▸ **What this exercise asks**:
(a) Using the interview about the poetry collection, mark each statement yes or no and quote the words that decide it: (i) Lethe Press published the book; (ii) the poems were developed over about a year; (iii) every voice in the book belongs to a hustler.
(b) Write what comes next in the interview about the poetry collection, picking up after its final sentence.

▸ **Excerpted passage**:
***

Poetry. Noir. Hot. Sleazy poetry, pretty poetry—tragic, sordid, ecstatic. Erotic poetry.

Which actors would you choose to play your characters in a movie rendition?

Well, it would be a large cast as there are nearly 50 poems that take place all over the world and feature a myriad of characters from various nationalities, races, etc. Being that I’m almost 42, I’d want James Franco to play me when I was a bolder 25-year-old with a knack for being naked—a lot.

What is the one-sentence synopsis of your book?

An intimate and poetic investigation of the young men of night and the men who pay them for their beauty.

Will your book be self-published or represented by an agency?

The wonderful Lethe Press published it. Back in 2011 the amazing Charles Rice-González brought me on board to co-edit the anthology From Macho to Mariposa: New Gay Latino Fiction, so this is, in many ways, a continuation of that relationship. David also had a story in that book…small world, eh?

How long did it take you to write the first draft of your manuscript?

David and I started piecing it together back in August of 2012, that is, while working around other projects. He was finishing his sex memoir (Diario de una puta humilde) and I was starting my first stage play and was studying and reading a lot. I decided to take a short break from fiction, to recharge after trying to resurrect my hopeless first novel, so this little detour was the perfect opportunity to invent new dramas. I would say we kept developing the poems for a solid six months or so. Adding, axing, cutting, disintegrating, rearranging.

What other books would you compare this story to within your genre?

I’m not sure. Though while I was working on the book it was hard not to think about people like Jean Genet, David Wojnarowicz, Reinaldo Arenas, John Rechy, etc. I make references in the author introductions to My Own Private Idaho and the bookQueer Latino Testimonio: Keith Haring and Juanito Xtravaganza by the Puerto Rican scholar Arnaldo Cruz-Malavé, which if you haven’t read is terrific. Some people might find parallels to Emanuel Xavier’s earlier work, which I’ve always loved. But something David and I strove for was to populate the pages with multiple voices. We even break from the hustlers on occasion to give a few of the “johns” voices. Some of the poems are written in lacy, worldly language, and others bark in street slang. We wanted to cover a range of colors and language.

***

(Dataset items)
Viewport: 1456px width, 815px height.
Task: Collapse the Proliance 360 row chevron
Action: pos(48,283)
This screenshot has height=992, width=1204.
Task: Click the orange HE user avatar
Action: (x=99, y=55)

***

▸ **Responses in order**:
(a)
(i) Yes: "The wonderful Lethe Press published it."
(ii) No: "I would say we kept developing the poems for a solid six months or so."
(iii) No: "We even break from the hustlers on occasion to give a few of the “johns” voices."

(b)
Who or what inspired you to write this book?

David and I had been proofing and translating one another’s work and it just seemed like a fun idea. Perhaps his mentioning the title of his sex memoir sparked a fire—for him I think it was to get certain memories off his chest and to focus on writing in English. For me it was about revisiting old ghosts and dressing them in new clothes, so to speak. I work for the dead.

What else about your book might pique the reader’s interest?

Aside from the juicy subject matter—that is, as we revisit yet another Age of Conservatism—I would say the use of language and voice and locations. Hustler Rave XXX tells the stories of Latino rough trade Castro Street boys to struggling San Juan college students to runaway white boy junkies in Seattle. Even if we’ve fictionalized them, someone needs to give them a human voice. Hustlers often come from very troubled backgrounds to begin with. They’re people, too—no matter how we might feel about their ways of surviving. I can assure you that some of their worst critics might be guilty of much more heinous things.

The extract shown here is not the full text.